■ Instructions to follow ■
Below are the records; retype each one exactly.

■ Data to process ■

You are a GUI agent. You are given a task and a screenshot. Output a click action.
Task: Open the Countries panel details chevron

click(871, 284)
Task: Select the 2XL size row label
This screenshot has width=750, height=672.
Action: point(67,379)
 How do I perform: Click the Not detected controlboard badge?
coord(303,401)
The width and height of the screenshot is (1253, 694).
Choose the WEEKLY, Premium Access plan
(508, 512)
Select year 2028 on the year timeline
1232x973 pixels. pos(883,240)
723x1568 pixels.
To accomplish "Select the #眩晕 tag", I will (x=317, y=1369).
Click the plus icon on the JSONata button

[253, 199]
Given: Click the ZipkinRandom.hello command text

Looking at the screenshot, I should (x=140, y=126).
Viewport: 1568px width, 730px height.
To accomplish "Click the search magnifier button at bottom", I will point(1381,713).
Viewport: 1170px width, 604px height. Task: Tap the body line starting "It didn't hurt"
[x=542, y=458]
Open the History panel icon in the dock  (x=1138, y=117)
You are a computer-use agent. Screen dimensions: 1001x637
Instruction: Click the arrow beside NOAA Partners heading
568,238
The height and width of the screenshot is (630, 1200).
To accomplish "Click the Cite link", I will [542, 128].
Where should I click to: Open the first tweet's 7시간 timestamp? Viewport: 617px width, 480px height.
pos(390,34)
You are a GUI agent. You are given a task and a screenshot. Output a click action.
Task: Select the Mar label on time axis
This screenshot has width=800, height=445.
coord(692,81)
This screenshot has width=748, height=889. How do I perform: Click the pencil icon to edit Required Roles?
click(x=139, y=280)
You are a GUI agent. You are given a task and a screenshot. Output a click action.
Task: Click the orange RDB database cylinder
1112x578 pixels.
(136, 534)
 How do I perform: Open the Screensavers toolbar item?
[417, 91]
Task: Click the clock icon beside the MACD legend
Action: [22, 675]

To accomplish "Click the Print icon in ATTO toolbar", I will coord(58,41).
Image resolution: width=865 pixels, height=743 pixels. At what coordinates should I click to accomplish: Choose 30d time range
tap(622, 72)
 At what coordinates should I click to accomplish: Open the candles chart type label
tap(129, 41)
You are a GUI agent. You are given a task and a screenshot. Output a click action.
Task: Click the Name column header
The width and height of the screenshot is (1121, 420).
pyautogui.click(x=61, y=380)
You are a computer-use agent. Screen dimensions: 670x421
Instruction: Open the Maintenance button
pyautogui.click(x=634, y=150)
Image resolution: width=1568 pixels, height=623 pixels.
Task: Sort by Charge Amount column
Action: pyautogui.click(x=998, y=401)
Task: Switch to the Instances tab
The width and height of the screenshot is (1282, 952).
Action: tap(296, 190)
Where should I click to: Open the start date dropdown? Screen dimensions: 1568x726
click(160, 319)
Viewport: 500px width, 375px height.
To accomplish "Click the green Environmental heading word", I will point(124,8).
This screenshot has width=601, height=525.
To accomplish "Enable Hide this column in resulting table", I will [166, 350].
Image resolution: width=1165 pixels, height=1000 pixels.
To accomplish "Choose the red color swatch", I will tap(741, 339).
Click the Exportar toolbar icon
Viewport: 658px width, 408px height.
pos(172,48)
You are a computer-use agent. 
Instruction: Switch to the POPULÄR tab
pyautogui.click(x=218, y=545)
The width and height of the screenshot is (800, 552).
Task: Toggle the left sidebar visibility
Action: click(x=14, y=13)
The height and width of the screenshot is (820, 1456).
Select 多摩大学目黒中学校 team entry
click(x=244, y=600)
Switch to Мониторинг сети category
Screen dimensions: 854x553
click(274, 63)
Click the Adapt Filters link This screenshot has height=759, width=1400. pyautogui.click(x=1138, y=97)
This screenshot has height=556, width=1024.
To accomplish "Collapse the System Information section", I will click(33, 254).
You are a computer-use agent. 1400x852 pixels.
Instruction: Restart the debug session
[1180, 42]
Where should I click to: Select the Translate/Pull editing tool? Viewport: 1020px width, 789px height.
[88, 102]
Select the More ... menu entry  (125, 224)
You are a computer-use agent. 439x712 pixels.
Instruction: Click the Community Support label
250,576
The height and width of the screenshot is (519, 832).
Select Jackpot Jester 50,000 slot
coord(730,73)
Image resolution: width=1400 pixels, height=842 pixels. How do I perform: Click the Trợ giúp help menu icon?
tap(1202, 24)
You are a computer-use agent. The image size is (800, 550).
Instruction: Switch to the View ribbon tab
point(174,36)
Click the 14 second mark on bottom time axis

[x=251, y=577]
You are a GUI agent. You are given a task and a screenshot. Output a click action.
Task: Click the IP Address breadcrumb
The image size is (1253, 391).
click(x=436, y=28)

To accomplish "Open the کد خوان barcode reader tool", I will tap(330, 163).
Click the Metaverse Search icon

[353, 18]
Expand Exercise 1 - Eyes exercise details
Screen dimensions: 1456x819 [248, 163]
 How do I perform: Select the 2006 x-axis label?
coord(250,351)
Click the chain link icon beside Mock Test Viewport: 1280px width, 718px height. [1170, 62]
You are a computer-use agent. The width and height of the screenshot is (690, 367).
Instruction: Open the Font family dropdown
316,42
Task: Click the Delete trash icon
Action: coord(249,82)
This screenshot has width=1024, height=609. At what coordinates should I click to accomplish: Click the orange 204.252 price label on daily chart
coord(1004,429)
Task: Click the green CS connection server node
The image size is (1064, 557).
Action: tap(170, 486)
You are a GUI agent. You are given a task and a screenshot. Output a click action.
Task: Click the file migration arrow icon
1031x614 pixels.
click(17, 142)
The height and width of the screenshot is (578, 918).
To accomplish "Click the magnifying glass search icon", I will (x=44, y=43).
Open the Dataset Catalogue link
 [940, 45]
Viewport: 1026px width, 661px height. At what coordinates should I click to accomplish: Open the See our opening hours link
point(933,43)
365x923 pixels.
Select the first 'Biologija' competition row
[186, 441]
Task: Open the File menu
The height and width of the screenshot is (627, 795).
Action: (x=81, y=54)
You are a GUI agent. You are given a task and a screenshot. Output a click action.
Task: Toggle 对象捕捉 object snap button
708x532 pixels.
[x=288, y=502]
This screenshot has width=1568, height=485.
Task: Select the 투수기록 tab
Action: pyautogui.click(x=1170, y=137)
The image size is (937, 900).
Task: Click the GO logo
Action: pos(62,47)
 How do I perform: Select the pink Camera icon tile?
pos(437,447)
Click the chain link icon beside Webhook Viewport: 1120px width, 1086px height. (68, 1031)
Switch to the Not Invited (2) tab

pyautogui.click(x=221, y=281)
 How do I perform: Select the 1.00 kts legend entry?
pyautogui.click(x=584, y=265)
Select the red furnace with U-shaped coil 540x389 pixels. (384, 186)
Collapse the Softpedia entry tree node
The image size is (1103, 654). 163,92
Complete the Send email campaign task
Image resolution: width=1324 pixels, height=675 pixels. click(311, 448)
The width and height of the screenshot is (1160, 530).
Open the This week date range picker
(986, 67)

■ Reply ■
You are a GUI agent. You are given a task and a screenshot. Output a click action.
Task: Open the Countries panel details chevron

click(871, 284)
Task: Select the 2XL size row label
This screenshot has width=750, height=672.
Action: point(67,379)
 How do I perform: Click the Not detected controlboard badge?
coord(303,401)
The width and height of the screenshot is (1253, 694).
Choose the WEEKLY, Premium Access plan
(508, 512)
Select year 2028 on the year timeline
1232x973 pixels. pos(883,240)
723x1568 pixels.
To accomplish "Select the #眩晕 tag", I will (x=317, y=1369).
Click the plus icon on the JSONata button

[253, 199]
Given: Click the ZipkinRandom.hello command text

Looking at the screenshot, I should (x=140, y=126).
Viewport: 1568px width, 730px height.
To accomplish "Click the search magnifier button at bottom", I will point(1381,713).
Viewport: 1170px width, 604px height. Task: Tap the body line starting "It didn't hurt"
[x=542, y=458]
Open the History panel icon in the dock  (x=1138, y=117)
You are a computer-use agent. Screen dimensions: 1001x637
Instruction: Click the arrow beside NOAA Partners heading
568,238
The height and width of the screenshot is (630, 1200).
To accomplish "Click the Cite link", I will [542, 128].
Where should I click to: Open the first tweet's 7시간 timestamp? Viewport: 617px width, 480px height.
pos(390,34)
You are a GUI agent. You are given a task and a screenshot. Output a click action.
Task: Select the Mar label on time axis
This screenshot has width=800, height=445.
coord(692,81)
This screenshot has width=748, height=889. How do I perform: Click the pencil icon to edit Required Roles?
click(x=139, y=280)
You are a GUI agent. You are given a task and a screenshot. Output a click action.
Task: Click the orange RDB database cylinder
1112x578 pixels.
(136, 534)
 How do I perform: Open the Screensavers toolbar item?
[417, 91]
Task: Click the clock icon beside the MACD legend
Action: [22, 675]

To accomplish "Click the Print icon in ATTO toolbar", I will coord(58,41).
Image resolution: width=865 pixels, height=743 pixels. At what coordinates should I click to accomplish: Choose 30d time range
tap(622, 72)
 At what coordinates should I click to accomplish: Open the candles chart type label
tap(129, 41)
You are a GUI agent. You are given a task and a screenshot. Output a click action.
Task: Click the Name column header
The width and height of the screenshot is (1121, 420).
pyautogui.click(x=61, y=380)
You are a computer-use agent. Screen dimensions: 670x421
Instruction: Open the Maintenance button
pyautogui.click(x=634, y=150)
Image resolution: width=1568 pixels, height=623 pixels.
Task: Sort by Charge Amount column
Action: pyautogui.click(x=998, y=401)
Task: Switch to the Instances tab
The width and height of the screenshot is (1282, 952).
Action: tap(296, 190)
Where should I click to: Open the start date dropdown? Screen dimensions: 1568x726
click(160, 319)
Viewport: 500px width, 375px height.
To accomplish "Click the green Environmental heading word", I will point(124,8).
This screenshot has width=601, height=525.
To accomplish "Enable Hide this column in resulting table", I will [166, 350].
Image resolution: width=1165 pixels, height=1000 pixels.
To accomplish "Choose the red color swatch", I will tap(741, 339).
Click the Exportar toolbar icon
Viewport: 658px width, 408px height.
pos(172,48)
You are a computer-use agent. 
Instruction: Switch to the POPULÄR tab
pyautogui.click(x=218, y=545)
The width and height of the screenshot is (800, 552).
Task: Toggle the left sidebar visibility
Action: click(x=14, y=13)
The height and width of the screenshot is (820, 1456).
Select 多摩大学目黒中学校 team entry
click(x=244, y=600)
Switch to Мониторинг сети category
Screen dimensions: 854x553
click(274, 63)
Click the Adapt Filters link This screenshot has height=759, width=1400. pyautogui.click(x=1138, y=97)
This screenshot has height=556, width=1024.
To accomplish "Collapse the System Information section", I will click(33, 254).
You are a computer-use agent. 1400x852 pixels.
Instruction: Restart the debug session
[1180, 42]
Where should I click to: Select the Translate/Pull editing tool? Viewport: 1020px width, 789px height.
[88, 102]
Select the More ... menu entry  (125, 224)
You are a computer-use agent. 439x712 pixels.
Instruction: Click the Community Support label
250,576
The height and width of the screenshot is (519, 832).
Select Jackpot Jester 50,000 slot
coord(730,73)
Image resolution: width=1400 pixels, height=842 pixels. How do I perform: Click the Trợ giúp help menu icon?
tap(1202, 24)
You are a computer-use agent. The image size is (800, 550).
Instruction: Switch to the View ribbon tab
point(174,36)
Click the 14 second mark on bottom time axis

[x=251, y=577]
You are a GUI agent. You are given a task and a screenshot. Output a click action.
Task: Click the IP Address breadcrumb
The image size is (1253, 391).
click(x=436, y=28)

To accomplish "Open the کد خوان barcode reader tool", I will tap(330, 163).
Click the Metaverse Search icon

[353, 18]
Expand Exercise 1 - Eyes exercise details
Screen dimensions: 1456x819 [248, 163]
 How do I perform: Select the 2006 x-axis label?
coord(250,351)
Click the chain link icon beside Mock Test Viewport: 1280px width, 718px height. [1170, 62]
You are a computer-use agent. The width and height of the screenshot is (690, 367).
Instruction: Open the Font family dropdown
316,42
Task: Click the Delete trash icon
Action: coord(249,82)
This screenshot has width=1024, height=609. At what coordinates should I click to accomplish: Click the orange 204.252 price label on daily chart
coord(1004,429)
Task: Click the green CS connection server node
The image size is (1064, 557).
Action: tap(170, 486)
You are a GUI agent. You are given a task and a screenshot. Output a click action.
Task: Click the file migration arrow icon
1031x614 pixels.
click(17, 142)
The height and width of the screenshot is (578, 918).
To accomplish "Click the magnifying glass search icon", I will (x=44, y=43).
Open the Dataset Catalogue link
 [940, 45]
Viewport: 1026px width, 661px height. At what coordinates should I click to accomplish: Open the See our opening hours link
point(933,43)
365x923 pixels.
Select the first 'Biologija' competition row
[186, 441]
Task: Open the File menu
The height and width of the screenshot is (627, 795).
Action: (x=81, y=54)
You are a GUI agent. You are given a task and a screenshot. Output a click action.
Task: Toggle 对象捕捉 object snap button
708x532 pixels.
[x=288, y=502]
This screenshot has width=1568, height=485.
Task: Select the 투수기록 tab
Action: pyautogui.click(x=1170, y=137)
The image size is (937, 900).
Task: Click the GO logo
Action: pos(62,47)
 How do I perform: Select the pink Camera icon tile?
pos(437,447)
Click the chain link icon beside Webhook Viewport: 1120px width, 1086px height. (68, 1031)
Switch to the Not Invited (2) tab

pyautogui.click(x=221, y=281)
 How do I perform: Select the 1.00 kts legend entry?
pyautogui.click(x=584, y=265)
Select the red furnace with U-shaped coil 540x389 pixels. (384, 186)
Collapse the Softpedia entry tree node
The image size is (1103, 654). 163,92
Complete the Send email campaign task
Image resolution: width=1324 pixels, height=675 pixels. click(311, 448)
The width and height of the screenshot is (1160, 530).
Open the This week date range picker
(986, 67)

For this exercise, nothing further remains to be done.